IP tagging (proto)

This extension has the qualified name envoy.filters.http.ip_tagging

Note

This extension is intended to be robust against untrusted downstream traffic. It assumes that the upstream is trusted.

Tip

This extension extends and can be used with the following extension category:

envoy.filters.http

This extension must be configured with one of the following type URLs:

type.googleapis.com/envoy.extensions.filters.http.ip_tagging.v3.IPTagging

IP tagging configuration overview.

extensions.filters.http.ip_tagging.v3.IPTagging

[extensions.filters.http.ip_tagging.v3.IPTagging proto]

{
  "request_type": ...,
  "ip_tags": [],
  "ip_tag_header": {...}
}

request_type: (extensions.filters.http.ip_tagging.v3.IPTagging.RequestType) The type of request the filter should apply to.

ip_tags: (repeated extensions.filters.http.ip_tagging.v3.IPTagging.IPTag, REQUIRED) The set of IP tags for the filter.

ip_tag_header

(extensions.filters.http.ip_tagging.v3.IPTagging.IpTagHeader) Specify to which header the tags will be written.

If left unspecified, the tags will be appended to the x-envoy-ip-tags header.

extensions.filters.http.ip_tagging.v3.IPTagging.IPTag

[extensions.filters.http.ip_tagging.v3.IPTagging.IPTag proto]

Supplies the IP tag name and the IP address subnets.

{
  "ip_tag_name": ...,
  "ip_list": []
}

ip_tag_name: (string) Specifies the IP tag name to apply.

ip_list: (repeated config.core.v3.CidrRange) A list of IP address subnets that will be tagged with ip_tag_name. Both IPv4 and IPv6 are supported.

extensions.filters.http.ip_tagging.v3.IPTagging.IpTagHeader

[extensions.filters.http.ip_tagging.v3.IPTagging.IpTagHeader proto]

Specify to which header the tags will be written.

{
  "header": ...,
  "action": ...
}

header

(string, REQUIRED) Header to use for ip-tagging.

This header will be sanitized based on the config in action rather than the defaults for x-envoy prefixed headers.

action

(extensions.filters.http.ip_tagging.v3.IPTagging.IpTagHeader.HeaderAction) Control if the header will be sanitized, or be appended to.

Default: SANITIZE.

Enum extensions.filters.http.ip_tagging.v3.IPTagging.IpTagHeader.HeaderAction

[extensions.filters.http.ip_tagging.v3.IPTagging.IpTagHeader.HeaderAction proto]

Describes how to apply the tags to the headers.

SANITIZE

(DEFAULT) ⁣(DEFAULT) The header specified in ip_tag_header will be dropped, before the tags are applied.
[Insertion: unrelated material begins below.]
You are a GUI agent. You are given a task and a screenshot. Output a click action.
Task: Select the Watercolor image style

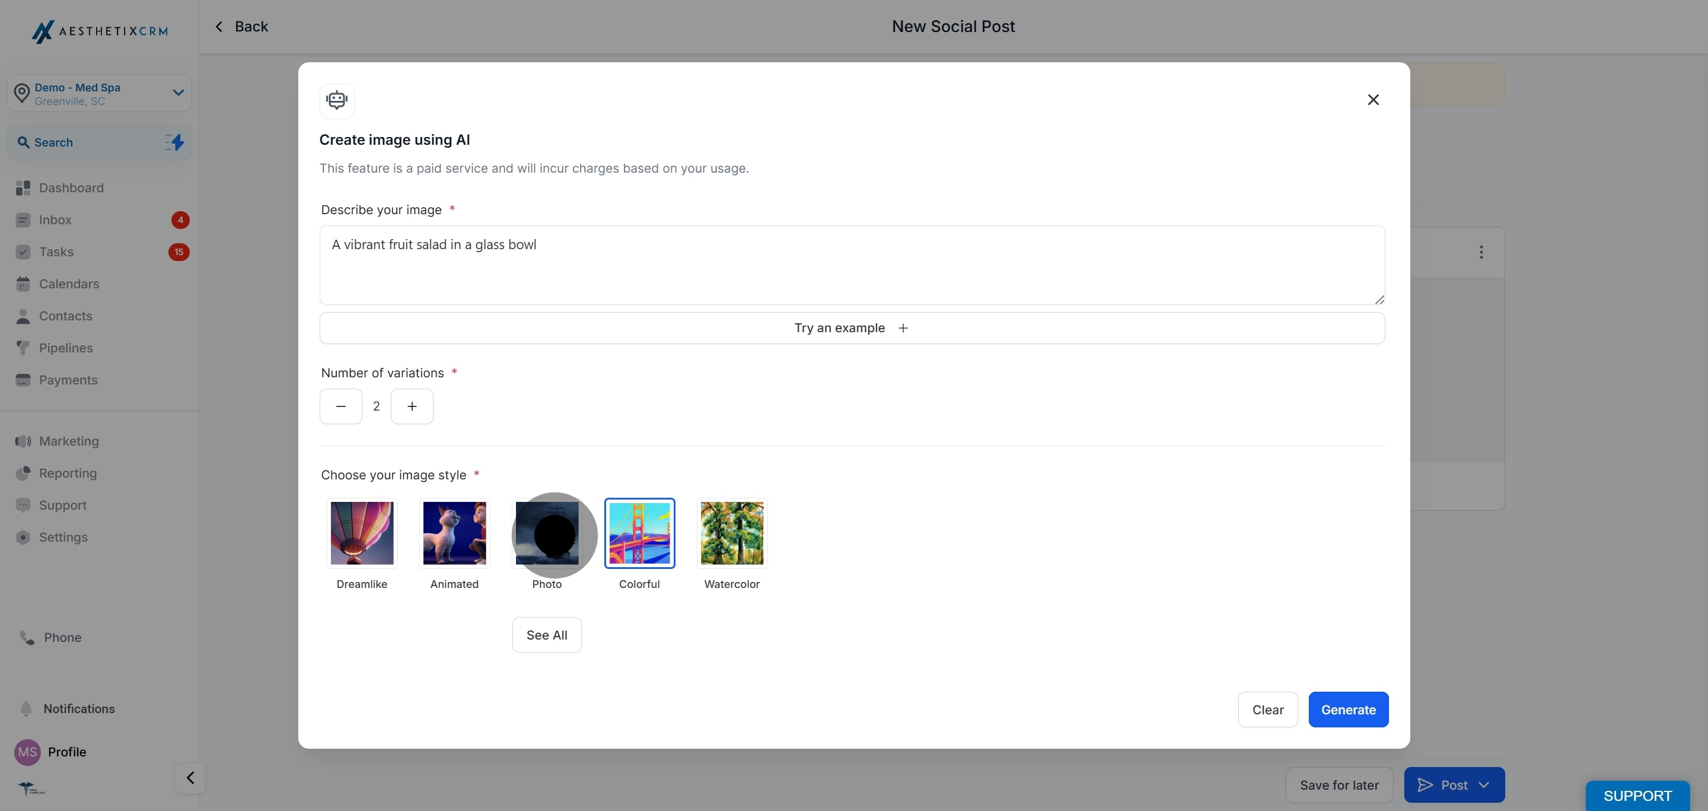click(x=731, y=533)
The incoming header will be “sanitized” regardless of whether the request is internal or external.

Note that the header will be visible unsanitized to any filters that are invoked before the ip-tag-header filter, unless it has an x-envoy prefix.

APPEND_IF_EXISTS_OR_ADD

⁣Tags will be appended to the header specified in ip_tag_header.

Please note that this could cause the header to retain values set by the http client regardless of whether the request is internal or external.

Enum extensions.filters.http.ip_tagging.v3.IPTagging.RequestType

[extensions.filters.http.ip_tagging.v3.IPTagging.RequestType proto]

The type of requests the filter should apply to. The supported types are internal, external or both. The x-forwarded-for header is used to determine if a request is internal and will result in x-envoy-internal being set. The filter defaults to both, and it will apply to all request types.

BOTH: (DEFAULT) ⁣Both external and internal requests will be tagged. This is the default value.

INTERNAL: ⁣Only internal requests will be tagged.

EXTERNAL: ⁣Only external requests will be tagged.